Ingest Lag or Pipeline not working?

Hi guys,
I have a doubt my pipelines.

I have 2 pipelines to see (in Kibana) the most recent requests within a platform. Each request is a json that has a couple of fields and:

  • req-id
  • req-timestamp

My pipelines:

  1. The first pipeline (pipeline_temp) populates the "temp" index which receives all the documents in realtime;

  2. The second pipeline (pipeline_main) populates the "main" index; it is scheduled to start every 10 minutes, it has input the temp index and for each document it checks that there is not a document with the same req-id with a greater req-timestamp and empties the "temp" index.

In my "main" index I currently have about 12 million documents and I see that in the main index there are also req-ids with different req-timestamps (not just the most recent).

The loading of these documents seems to be random, the pipeline seems to work correctly 80% of the time but about 20% fails.

Could it be a data ingestion delay problem? Maybe the main pipeline checks if there are req-id with more recent req-timestamps, but if the document has not already been ingested the check fails

Thanks in advance
Ely

Why fails? Timeout?
Is req-id unique value?
12 mil records in total in main index?
How many docs usually has temp index?
Are you using ILM for temp?

Hi Rios,
Thanks a lot for your answer.

I dont know why fails... this is the purpose of my topic :slight_smile:
Yes, req-id is unique value; main index increase every 10 minutes, when the pipeline main runs.. but now I have 12 mil docs.

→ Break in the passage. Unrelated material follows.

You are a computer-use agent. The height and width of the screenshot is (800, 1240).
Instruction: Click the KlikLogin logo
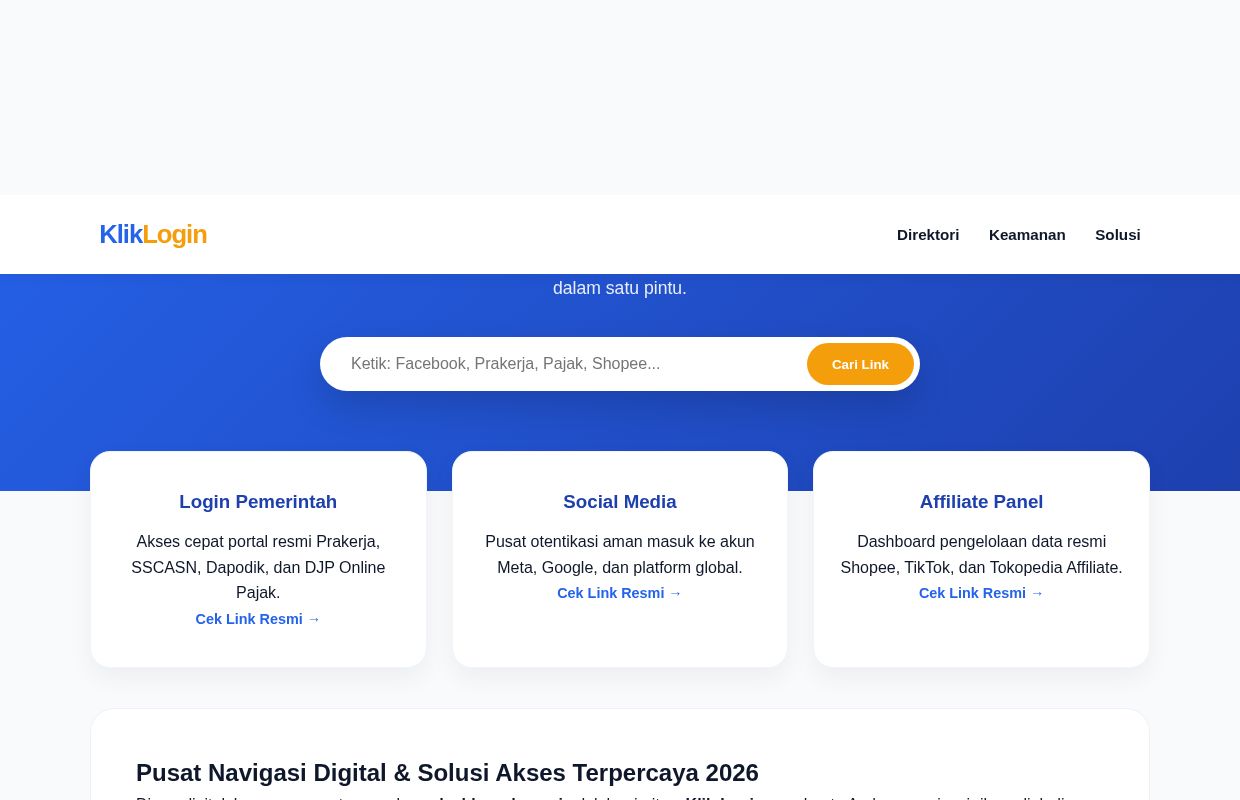[x=153, y=234]
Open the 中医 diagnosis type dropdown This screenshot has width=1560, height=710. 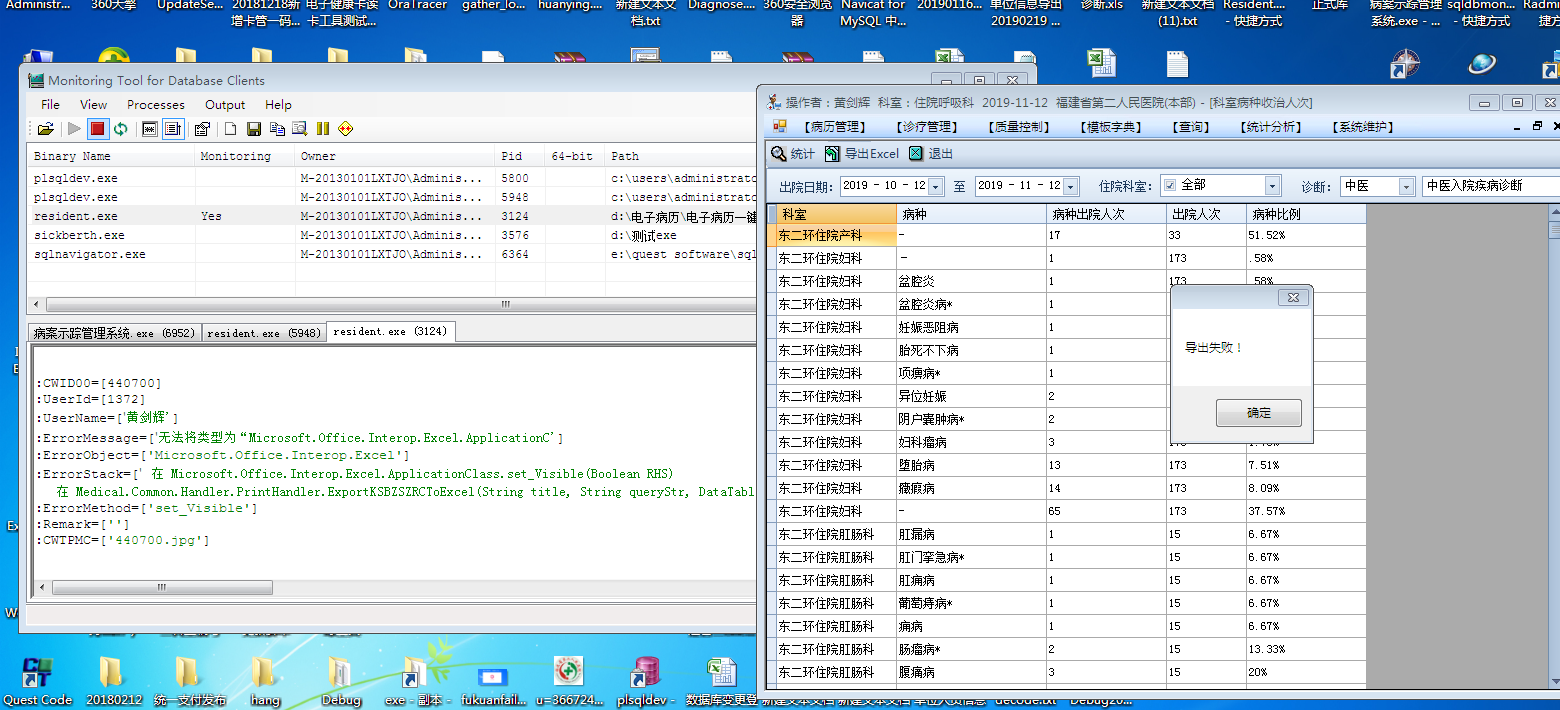point(1406,186)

And no, I'm not using ILM (elasticsearch use the default value).

Thanks!!

Is there any error in /var/log/logstash/logstash-plain.log?
With temp index, you try to avoid duplicated records based on unique req-ids?
If req-ids=12345 and req-timestamps='10092022' in index, and temp index get req-ids=12345 and newer req-timestamps='11092022' , will be update of full record for req-ids=12345 or just req-timestamps in main index?

Hi Rios,

I just asked to have access to that lo ... let's see as soon as I obtain it. What could it contain?

In the temp index I load (and gradually empty) everything that arrives. I clean by timestamps only occurs in the main index

Search for error or timeout.